- Battle of Montiel (1143): Part of the Reconquista
| Date | 1143 |
| Location | Montiel, Kingdom of Castile |
| Result | Christian victory |

Belligerents
- Kingdom of Castile: Almoravid dynasty

Commanders and leaders
- Muño Alfonso: Umar al-Lamtuniz †

Strength
- Unknown: Unknown

Casualties and losses
- Unknown: Numerous prisoners of war

= Battle of Montiel (1143) =

Battle of the Reconquista

On 1 March 1143 the Battle of Montiel was fought between Muño Alfonso and an army of knights from Ávila, Segovia, and Toledo on one side and a force of Almoravids on the other. The Christians were accompanied by priests. It was a decisive victory for Muño.

Early in 1143 Muño set out with a hand-picked troop of 900 knights and 1,000 infantrymen of the local militias to raid the area around Córdoba. On his return through the Muradal Pass he caught sight of a pursuing Almoravid army, also composed of cavalry and infantry. Just past the castle of Calatrava on the road to Toledo, at Montiel in La Mancha, Muño turned to face the Muslims. The Anales toledanos primeros locate the battle on the rio que dicen Adoro (river called Adoro), which may be either the Azuer near Montiel or the Algodor near Mora.
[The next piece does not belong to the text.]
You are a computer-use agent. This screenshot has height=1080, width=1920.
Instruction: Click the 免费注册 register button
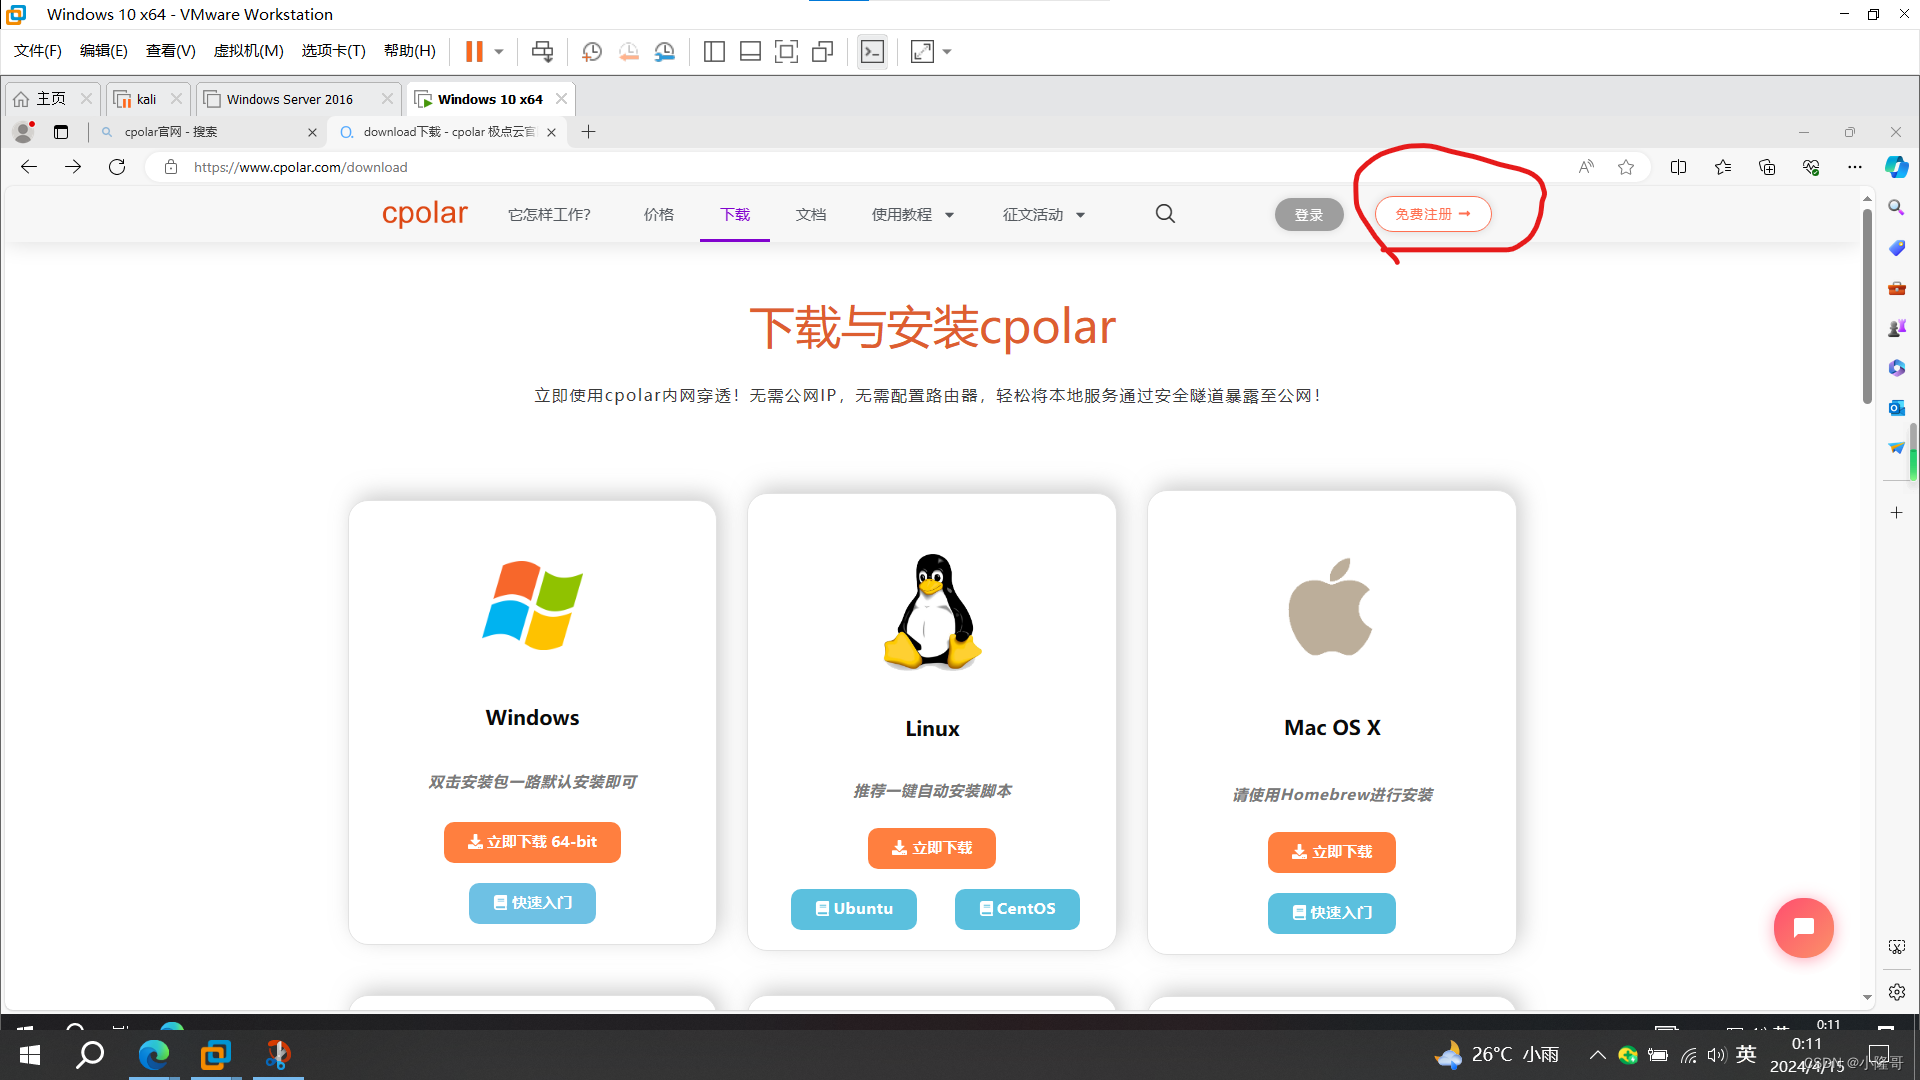[x=1432, y=214]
The emirs of Seville and Córdoba were both killed, as well as several other Almoravid commanders. A large booty that included gold, silver, precious garments, livestock, weapons, and prisoners was taken. After the battle the victorious army returned to Toledo with the infantry carrying the booty. The heads of the two emirs and the other commanders were impaled on spears and marched about the city as trophies. Muño then ordered them hung from the towers, but Empress Berenguela had them taken down and given to some Jewish and Muslim physicians to be anointed with myrrh and aloes and sent to Córdoba, to their widows.